Director Stephanie Soechtig is fighting back against allegations of deceptive editing in her two most recent documentaries, both of which were executive produced by Katie Couric.
Soechtig challenged an accusation made this week that her 2014 documentary “Fed Up” omitted relevant interview footage in its portrayal of obesity researcher and University of Alabama at Birmingham professor David Allison. Allison told the Washington Free Beacon that the documentary showed him stumbling over his words and saying he wanted to re-phrase an answer to a question, only to cut away from the interview and not include his response.
In an interview with IndieWire, Soechtig asserted that Allison had already dodged the question Couric had put to him about whether calories from sugary drinks contribute to U.S. obesity more than other calories multiple times, and that the response he gave that was left out of the film was another non-answer from their exchange.
“We did nothing wrong,” Soechtig said.
The University of Alabama at Birmingham’s media relations department told IndieWire in a statement that it did not have a transcript of the interview and couldn’t give the verbatim response Allison provided, but could offer a response to a question which is similar to what Allison said in the interview. “The question is, what would be the ideal science behind showing that calories taken in in the form of sugary beverages contribute more to obesity than do equivalent calories taken in in other forms?” Allison said in the statement. “One way to address this would be to randomly assign some people to consume calories in the form of sugary beverages and other people to consume them in solid form and see if one group gained more weight over time than another. This has been done in one study of 15 subjects followed for 8 weeks. The authors found that ‘there was no difference between the change in body weight in the two conditions.'”
Allison has previously self-disclosed financial ties to the American Beverage Association and Coca-Cola, and in 2011 declined to be interviewed for an ABC News investigative piece entitled “Is Big Food’s Big Money Influencing the Science of Nutrition?” The piece accused Allison of being part of an effort by corporations to influence scientists by funding their research and paying them handsome fees for speaking engagements and consulting services.
Allison’s complaint about the editing of “Fed Up” came roughly two weeks after Couric came under attack for editing decisions in the 2016 gun law documentary she executive produced, “Under the Gun,” also directed by Soechtig. In the film, Couric asks members of the Virginia Citizens Defense League about whether any gun purchases should require background checks. After a long pause, the film cuts away to another scene in the documentary.

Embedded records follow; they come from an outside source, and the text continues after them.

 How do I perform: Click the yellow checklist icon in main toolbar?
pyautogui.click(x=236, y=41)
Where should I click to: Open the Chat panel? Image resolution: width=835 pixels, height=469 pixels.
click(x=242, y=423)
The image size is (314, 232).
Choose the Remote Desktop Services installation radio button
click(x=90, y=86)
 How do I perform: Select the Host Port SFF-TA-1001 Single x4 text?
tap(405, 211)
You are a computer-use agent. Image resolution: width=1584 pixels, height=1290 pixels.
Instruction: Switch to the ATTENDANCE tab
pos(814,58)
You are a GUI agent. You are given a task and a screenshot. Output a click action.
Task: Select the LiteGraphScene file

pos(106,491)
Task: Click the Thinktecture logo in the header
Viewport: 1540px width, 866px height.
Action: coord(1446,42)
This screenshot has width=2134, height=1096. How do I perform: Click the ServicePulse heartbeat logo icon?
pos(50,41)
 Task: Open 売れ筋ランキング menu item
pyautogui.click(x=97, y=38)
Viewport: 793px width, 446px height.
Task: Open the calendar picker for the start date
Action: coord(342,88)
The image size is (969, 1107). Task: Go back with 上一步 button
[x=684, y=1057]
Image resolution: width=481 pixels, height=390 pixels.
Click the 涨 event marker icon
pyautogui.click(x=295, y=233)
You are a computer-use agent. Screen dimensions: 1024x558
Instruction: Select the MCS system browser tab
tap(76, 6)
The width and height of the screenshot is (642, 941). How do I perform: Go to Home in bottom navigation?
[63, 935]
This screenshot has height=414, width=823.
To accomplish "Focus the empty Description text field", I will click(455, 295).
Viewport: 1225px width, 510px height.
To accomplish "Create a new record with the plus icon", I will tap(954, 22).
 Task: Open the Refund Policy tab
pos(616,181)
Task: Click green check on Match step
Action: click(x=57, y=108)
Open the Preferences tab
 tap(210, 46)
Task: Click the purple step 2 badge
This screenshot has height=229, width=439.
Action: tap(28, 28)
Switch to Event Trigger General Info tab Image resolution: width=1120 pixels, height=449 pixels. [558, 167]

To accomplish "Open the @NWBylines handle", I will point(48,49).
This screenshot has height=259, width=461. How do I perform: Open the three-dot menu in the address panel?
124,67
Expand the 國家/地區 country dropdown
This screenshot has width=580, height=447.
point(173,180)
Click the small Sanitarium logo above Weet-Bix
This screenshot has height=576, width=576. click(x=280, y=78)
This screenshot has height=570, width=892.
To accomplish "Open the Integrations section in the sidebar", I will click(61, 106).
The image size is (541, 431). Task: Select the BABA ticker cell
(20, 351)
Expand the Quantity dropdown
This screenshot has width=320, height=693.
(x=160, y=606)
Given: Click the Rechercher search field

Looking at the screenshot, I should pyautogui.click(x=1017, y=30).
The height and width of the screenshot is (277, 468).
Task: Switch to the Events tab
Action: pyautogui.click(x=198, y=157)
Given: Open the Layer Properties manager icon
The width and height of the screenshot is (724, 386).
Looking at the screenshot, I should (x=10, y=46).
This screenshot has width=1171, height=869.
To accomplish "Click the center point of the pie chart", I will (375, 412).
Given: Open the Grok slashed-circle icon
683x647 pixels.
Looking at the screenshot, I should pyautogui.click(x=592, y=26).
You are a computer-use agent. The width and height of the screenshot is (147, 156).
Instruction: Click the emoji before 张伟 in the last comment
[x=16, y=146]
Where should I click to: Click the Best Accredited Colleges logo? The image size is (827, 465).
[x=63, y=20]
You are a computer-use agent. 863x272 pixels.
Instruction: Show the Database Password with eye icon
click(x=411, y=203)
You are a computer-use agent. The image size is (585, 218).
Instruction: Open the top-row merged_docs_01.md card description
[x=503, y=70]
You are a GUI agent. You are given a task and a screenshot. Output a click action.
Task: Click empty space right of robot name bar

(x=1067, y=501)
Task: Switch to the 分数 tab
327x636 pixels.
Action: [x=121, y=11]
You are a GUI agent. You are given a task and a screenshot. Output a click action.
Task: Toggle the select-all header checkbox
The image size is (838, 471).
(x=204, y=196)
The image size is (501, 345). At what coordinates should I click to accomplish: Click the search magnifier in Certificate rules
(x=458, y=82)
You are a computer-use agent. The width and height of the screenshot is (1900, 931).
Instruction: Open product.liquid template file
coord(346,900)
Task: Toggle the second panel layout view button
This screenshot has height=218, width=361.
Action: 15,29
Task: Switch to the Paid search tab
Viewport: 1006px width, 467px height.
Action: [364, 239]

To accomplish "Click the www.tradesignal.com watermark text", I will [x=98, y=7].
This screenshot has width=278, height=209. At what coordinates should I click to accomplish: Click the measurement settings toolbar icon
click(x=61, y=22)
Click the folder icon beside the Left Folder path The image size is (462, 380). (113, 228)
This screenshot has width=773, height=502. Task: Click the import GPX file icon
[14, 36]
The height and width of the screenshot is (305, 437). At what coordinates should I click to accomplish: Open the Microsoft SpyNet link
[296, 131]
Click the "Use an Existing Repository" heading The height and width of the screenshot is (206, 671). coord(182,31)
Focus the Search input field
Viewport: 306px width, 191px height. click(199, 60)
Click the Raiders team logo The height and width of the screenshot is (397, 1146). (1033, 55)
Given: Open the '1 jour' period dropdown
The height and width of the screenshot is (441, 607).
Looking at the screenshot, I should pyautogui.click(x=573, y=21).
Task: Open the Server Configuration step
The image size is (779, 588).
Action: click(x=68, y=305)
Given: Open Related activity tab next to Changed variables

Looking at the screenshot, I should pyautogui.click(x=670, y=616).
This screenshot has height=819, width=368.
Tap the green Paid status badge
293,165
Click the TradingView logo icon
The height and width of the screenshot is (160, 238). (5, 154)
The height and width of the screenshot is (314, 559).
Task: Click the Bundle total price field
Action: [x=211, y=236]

Again, Soechtig said that the answer to Couric’s question that was immediately given–with no pause–but omitted in the film was “redundant” with responses that had already been included. “Their views were expressed repeatedly throughout the film, so we’d already established how they feel about background checks, and for that reason I didn’t feel like we were misrepresenting them,” Soechtig said.
Couric issued a statement on May 30 saying, “I take responsibility for a decision that misrepresented an exchange I had with members of the Virginia Citizens Defense League.” Soechtig said people were using Couric as a scapegoat. “I’m the director of both of these films and I make the final decision about what is and what is not in the final cut,” Soechtig said. “It was my decision and I stand by it.”
What’s Soechtig’s response to claims “Under the Gun” intentionally tried to make members of the VCDL look bad?
“The VCDL is a group of extremists who think that domestic abusers should have guns and that guns should be allowed in schools and bars,” she said. “If I wanted to make them look bad I would have only focused on this radical ideology, but I wanted to advance the conversation and give them an opportunity to explain their beliefs.”
Soechtig added that the outcry over editing in “Under the Gun” reflects the concern on the part of the NRA and related special interest groups that the success of “Fed Up” in altering Americans’ views on obesity might lead to a similar consensus about the need to enforce and extend background checks for guns.
“There are forces in this country that are going to attack any woman who stands up to them and says ‘Unfettered access to guns is dangerous’ or ‘Corporate interests controlling our food supply is dangerous,’” she said. “There are special interest groups that have launched a campaign trying to smear my reputation but I really trust that people will see this for what it is.”